[Problem requirements]: Only the lines below starting at the one containing "1777x999 pixels. Task: Pick" and ending at the one containing "Task: Select 'To Mac' in recover menu" belong in the answer, each copied exactly.
----
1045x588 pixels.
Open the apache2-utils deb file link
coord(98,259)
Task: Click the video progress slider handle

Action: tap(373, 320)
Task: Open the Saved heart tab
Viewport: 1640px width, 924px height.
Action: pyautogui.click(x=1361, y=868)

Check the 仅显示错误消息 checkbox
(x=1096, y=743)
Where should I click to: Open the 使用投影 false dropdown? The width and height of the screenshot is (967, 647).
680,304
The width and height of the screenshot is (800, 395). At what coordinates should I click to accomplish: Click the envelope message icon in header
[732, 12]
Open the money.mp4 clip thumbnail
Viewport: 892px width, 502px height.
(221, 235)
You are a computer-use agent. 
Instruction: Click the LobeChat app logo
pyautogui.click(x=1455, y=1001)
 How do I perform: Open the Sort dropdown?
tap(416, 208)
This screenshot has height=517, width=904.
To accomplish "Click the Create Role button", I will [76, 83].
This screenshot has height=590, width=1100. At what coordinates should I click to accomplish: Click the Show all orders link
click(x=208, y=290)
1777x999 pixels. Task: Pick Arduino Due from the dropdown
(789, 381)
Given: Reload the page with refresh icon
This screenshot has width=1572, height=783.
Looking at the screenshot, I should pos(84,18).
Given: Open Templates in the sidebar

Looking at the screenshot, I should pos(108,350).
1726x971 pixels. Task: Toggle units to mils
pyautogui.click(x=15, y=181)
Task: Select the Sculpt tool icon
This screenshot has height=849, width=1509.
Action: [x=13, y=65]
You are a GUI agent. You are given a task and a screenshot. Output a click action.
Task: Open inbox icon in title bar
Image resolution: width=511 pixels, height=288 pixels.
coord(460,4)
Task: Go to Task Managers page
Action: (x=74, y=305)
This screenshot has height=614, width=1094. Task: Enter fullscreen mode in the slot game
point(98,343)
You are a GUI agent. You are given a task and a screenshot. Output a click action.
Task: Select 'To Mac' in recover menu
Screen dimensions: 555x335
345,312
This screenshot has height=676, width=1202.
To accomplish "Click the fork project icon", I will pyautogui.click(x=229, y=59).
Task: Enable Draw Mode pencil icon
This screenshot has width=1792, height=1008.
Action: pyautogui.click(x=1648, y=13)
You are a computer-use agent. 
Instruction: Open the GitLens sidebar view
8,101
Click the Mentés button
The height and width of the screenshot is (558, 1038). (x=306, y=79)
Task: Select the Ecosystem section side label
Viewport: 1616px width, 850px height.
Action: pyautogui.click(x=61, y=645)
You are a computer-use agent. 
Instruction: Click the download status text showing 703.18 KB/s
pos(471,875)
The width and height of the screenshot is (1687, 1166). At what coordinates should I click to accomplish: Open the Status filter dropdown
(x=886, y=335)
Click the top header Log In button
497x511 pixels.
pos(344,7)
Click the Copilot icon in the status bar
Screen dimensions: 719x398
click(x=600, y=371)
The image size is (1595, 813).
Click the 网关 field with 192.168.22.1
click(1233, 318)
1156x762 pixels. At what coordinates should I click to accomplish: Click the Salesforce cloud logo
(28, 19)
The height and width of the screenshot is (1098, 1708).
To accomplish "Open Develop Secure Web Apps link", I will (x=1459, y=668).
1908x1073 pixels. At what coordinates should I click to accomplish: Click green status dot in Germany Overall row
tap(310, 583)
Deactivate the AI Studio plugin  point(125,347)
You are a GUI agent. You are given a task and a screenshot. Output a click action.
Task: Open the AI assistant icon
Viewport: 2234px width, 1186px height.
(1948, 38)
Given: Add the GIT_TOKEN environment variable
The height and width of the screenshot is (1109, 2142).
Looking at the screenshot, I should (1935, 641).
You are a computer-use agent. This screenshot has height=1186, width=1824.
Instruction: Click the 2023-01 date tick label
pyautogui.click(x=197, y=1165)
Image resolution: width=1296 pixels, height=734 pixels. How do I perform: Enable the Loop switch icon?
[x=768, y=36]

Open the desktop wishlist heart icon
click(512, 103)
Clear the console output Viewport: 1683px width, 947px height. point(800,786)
----
[Output below]:
1777x999 pixels. Task: Pick Arduino Due from the dropdown
(789, 381)
Given: Reload the page with refresh icon
This screenshot has width=1572, height=783.
Looking at the screenshot, I should pos(84,18).
Given: Open Templates in the sidebar

Looking at the screenshot, I should pos(108,350).
1726x971 pixels. Task: Toggle units to mils
pyautogui.click(x=15, y=181)
Task: Select the Sculpt tool icon
This screenshot has height=849, width=1509.
Action: [x=13, y=65]
You are a GUI agent. You are given a task and a screenshot. Output a click action.
Task: Open inbox icon in title bar
Image resolution: width=511 pixels, height=288 pixels.
coord(460,4)
Task: Go to Task Managers page
Action: (x=74, y=305)
This screenshot has height=614, width=1094. Task: Enter fullscreen mode in the slot game
point(98,343)
You are a GUI agent. You are given a task and a screenshot. Output a click action.
Task: Select 'To Mac' in recover menu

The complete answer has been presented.